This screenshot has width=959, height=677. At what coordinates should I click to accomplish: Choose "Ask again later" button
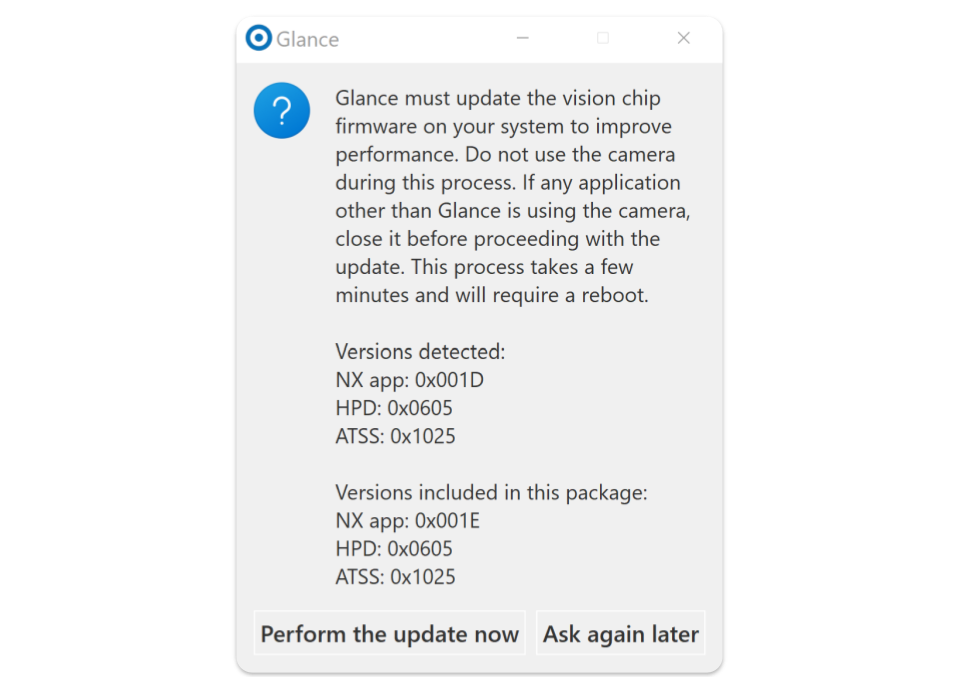click(x=621, y=634)
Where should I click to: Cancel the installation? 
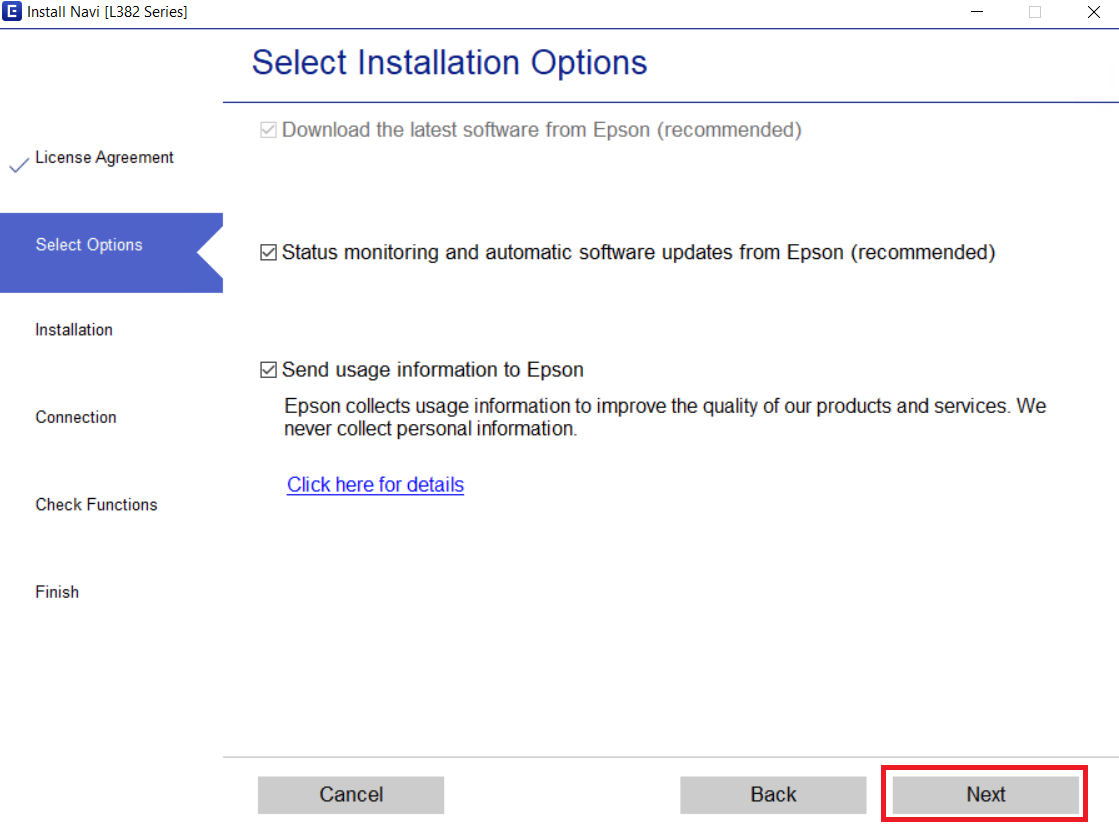[350, 794]
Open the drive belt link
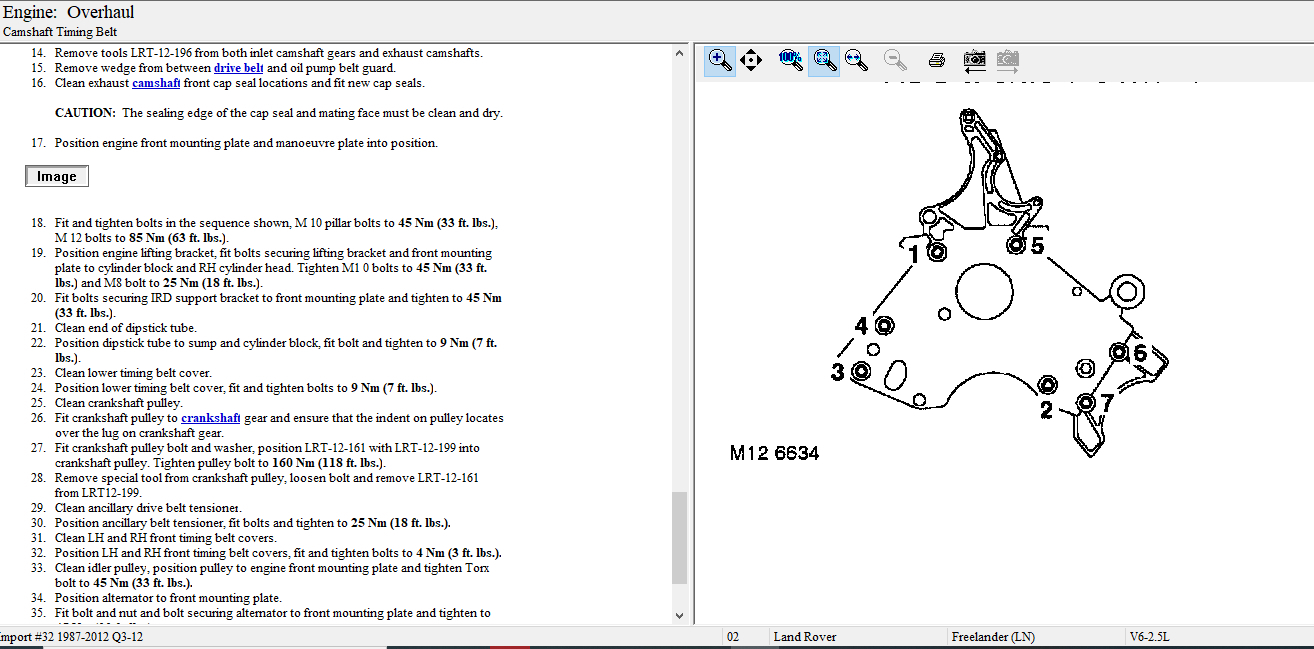 tap(238, 68)
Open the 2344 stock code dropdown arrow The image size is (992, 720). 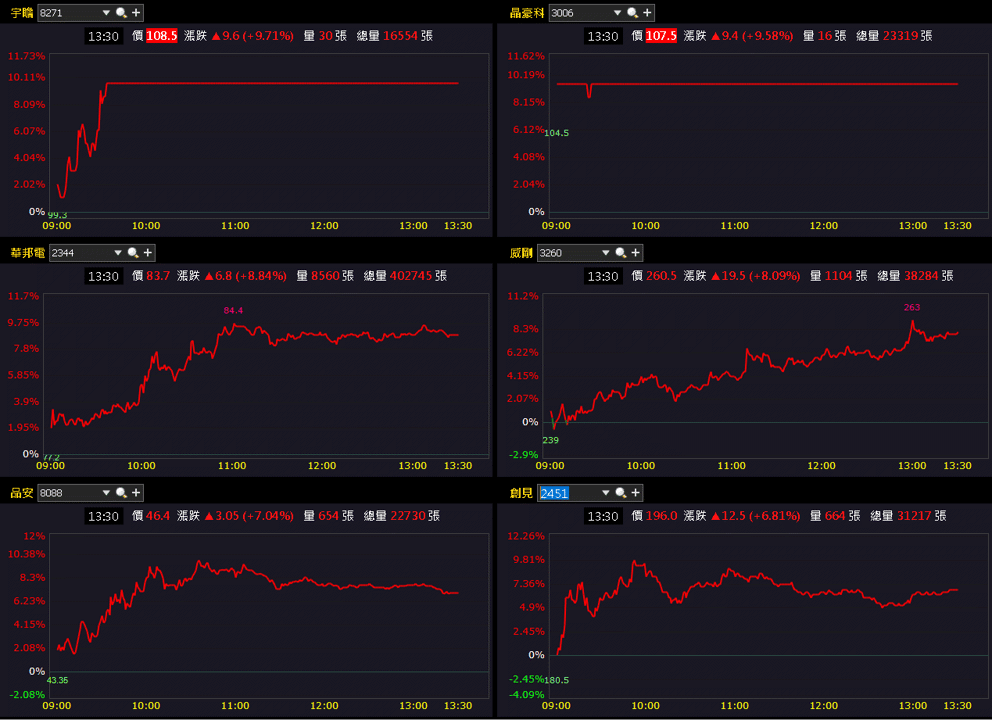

────────────────────────────────────────

What you have to do: Please transcribe each entry exactly, but skip any picture it holds.

Answer to this problem:
This screenshot has width=959, height=677. At what coordinates should I click to accomplish: Choose "Ask again later" button
click(x=621, y=634)
Where should I click to: Cancel the installation? 
[350, 794]
Open the drive belt link
 tap(238, 68)
Open the 2344 stock code dropdown arrow The image size is (992, 720). 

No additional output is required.